### THE PROBLEM
For the word "target", tally the lines of the data that contain it and give the tally alone.

[Opening DATA SUPPLIED section]

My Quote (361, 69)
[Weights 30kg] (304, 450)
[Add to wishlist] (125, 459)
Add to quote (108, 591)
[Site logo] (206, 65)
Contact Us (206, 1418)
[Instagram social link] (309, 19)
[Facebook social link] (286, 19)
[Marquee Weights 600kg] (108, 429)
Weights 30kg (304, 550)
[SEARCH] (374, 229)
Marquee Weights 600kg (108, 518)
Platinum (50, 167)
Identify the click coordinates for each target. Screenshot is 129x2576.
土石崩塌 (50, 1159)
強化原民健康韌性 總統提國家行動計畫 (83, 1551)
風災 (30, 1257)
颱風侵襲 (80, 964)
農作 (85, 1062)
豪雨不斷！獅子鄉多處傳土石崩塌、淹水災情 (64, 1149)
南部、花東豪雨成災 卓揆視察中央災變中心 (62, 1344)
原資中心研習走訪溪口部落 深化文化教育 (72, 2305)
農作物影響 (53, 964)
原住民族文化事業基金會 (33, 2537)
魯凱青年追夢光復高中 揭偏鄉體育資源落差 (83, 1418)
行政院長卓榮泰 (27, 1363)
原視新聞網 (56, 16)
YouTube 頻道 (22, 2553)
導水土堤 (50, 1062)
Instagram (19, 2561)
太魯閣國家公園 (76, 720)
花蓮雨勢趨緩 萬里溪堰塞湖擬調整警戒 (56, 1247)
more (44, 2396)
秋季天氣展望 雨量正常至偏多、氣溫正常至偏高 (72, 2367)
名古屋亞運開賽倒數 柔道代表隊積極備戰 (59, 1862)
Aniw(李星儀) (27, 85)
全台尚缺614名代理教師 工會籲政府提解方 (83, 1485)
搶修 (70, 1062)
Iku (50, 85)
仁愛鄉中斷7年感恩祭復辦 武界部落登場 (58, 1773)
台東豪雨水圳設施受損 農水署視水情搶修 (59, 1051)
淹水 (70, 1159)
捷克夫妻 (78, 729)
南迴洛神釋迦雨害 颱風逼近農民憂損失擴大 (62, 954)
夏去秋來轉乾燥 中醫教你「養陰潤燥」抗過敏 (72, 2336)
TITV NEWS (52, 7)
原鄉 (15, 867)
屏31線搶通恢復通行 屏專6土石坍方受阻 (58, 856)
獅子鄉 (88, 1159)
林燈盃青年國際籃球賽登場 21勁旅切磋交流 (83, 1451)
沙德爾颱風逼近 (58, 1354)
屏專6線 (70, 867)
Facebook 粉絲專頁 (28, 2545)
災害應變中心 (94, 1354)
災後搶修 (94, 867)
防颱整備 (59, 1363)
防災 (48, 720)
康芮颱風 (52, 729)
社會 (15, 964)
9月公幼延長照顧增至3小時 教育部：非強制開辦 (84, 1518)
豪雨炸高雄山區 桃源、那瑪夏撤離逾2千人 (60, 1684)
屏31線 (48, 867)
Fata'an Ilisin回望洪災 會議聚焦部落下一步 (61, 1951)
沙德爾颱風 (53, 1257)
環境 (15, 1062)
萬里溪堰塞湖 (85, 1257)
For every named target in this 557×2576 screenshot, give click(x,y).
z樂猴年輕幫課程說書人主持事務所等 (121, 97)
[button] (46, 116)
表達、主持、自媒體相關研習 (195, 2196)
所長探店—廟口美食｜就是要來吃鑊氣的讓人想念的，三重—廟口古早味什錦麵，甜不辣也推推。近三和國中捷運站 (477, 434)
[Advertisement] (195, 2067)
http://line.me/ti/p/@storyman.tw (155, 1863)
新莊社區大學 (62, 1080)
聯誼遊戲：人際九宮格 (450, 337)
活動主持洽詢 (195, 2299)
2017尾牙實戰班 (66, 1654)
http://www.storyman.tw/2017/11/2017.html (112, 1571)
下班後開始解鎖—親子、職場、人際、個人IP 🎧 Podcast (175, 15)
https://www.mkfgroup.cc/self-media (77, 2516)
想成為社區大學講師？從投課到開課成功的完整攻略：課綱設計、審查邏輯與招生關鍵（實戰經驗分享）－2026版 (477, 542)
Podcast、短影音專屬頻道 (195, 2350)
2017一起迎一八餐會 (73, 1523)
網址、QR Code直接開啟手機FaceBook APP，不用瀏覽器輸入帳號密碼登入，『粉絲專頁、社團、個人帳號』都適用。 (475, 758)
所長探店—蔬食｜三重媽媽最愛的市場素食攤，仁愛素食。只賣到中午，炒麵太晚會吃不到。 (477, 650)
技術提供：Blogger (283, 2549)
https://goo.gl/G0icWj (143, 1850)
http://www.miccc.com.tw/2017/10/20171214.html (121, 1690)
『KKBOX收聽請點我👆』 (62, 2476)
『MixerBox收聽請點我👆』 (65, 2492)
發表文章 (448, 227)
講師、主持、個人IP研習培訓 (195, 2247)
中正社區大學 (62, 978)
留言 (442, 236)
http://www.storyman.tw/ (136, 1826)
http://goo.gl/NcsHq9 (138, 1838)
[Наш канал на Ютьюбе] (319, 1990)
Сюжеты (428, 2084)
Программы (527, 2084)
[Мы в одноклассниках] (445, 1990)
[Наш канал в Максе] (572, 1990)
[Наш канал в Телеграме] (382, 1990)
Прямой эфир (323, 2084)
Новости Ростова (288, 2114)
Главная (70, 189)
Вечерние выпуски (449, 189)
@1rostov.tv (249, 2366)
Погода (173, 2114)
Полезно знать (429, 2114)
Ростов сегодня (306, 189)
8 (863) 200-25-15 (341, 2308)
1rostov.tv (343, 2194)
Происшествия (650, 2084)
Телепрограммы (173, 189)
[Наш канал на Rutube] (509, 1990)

[Closing DATA SUPPLIED section]

### YOUR RESPONSE
2